A majority of Australia's remaining fossil fuels 'must be left in the ground and cannot be burned' if society is to have any hope of curbing the existential threat posed by climate change, Australian scientists declare in a chilling government report released today.
"Unless effective action is taken, the global climate may be so irreversibly altered we will struggle to maintain our present way of life," report authors assert. "The choices we make this decade will shape the long-term climate future for our children and grandchildren."
The report finds that most of Australia's vast fossil fuel reserves must remain untouched in a country that ranks as the world's second largest exporter of coal, with shipments continuing to rise.

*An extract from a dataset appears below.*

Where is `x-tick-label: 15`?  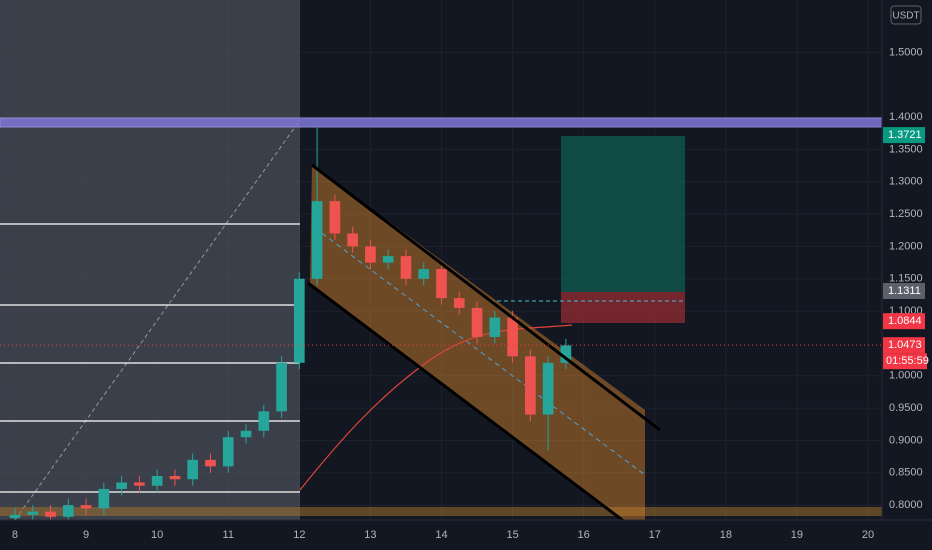 x-tick-label: 15 is located at coordinates (512, 535).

From today until 2050 we can emit no more than 600 billion tonnes of carbon dioxide to have a good chance of staying within the 2degC limit," deliver the authors in a sobering assessment.

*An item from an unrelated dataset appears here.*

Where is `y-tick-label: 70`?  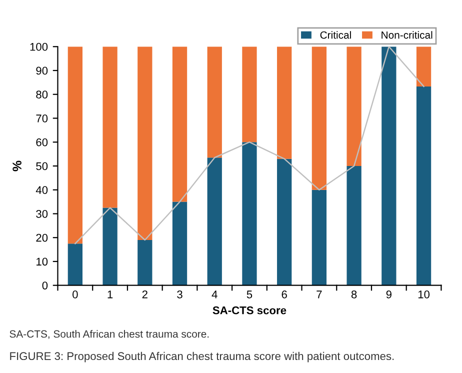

This would require reversing the rise in Australian emissions within the next two years if there is to be any hope of stemming the crisis.
Put simply, time is running out.
The Climate Commission that drafted the report was formed by the Australian government in 2011 to provide scientific information about climate change.
Their non-binding findings put them at loggerheads with Australia's powerful oil and coal industries, as well as the rising conservative opposition, expected to win elections in September. Opposition leader Tony Abbott, who declared climate change is 'absolute crap', has vowed to do away with the climate commission if elected.
Report authors warn, in what could be their final report given Australia's political climate, that the situation is dire: people across the world are already seeing the effects of climate change:
It is clear that the climate system has already shifted, changing conditions for all weather. While extreme weather events have always occurred naturally, the global climate system is hotter and wetter than it was 50 years ago. This has loaded the dice toward more frequent and forceful extreme weather events.
Severe weather events are a hot topic in the United States as firefighters continue to battle the largest fire in Colorado history.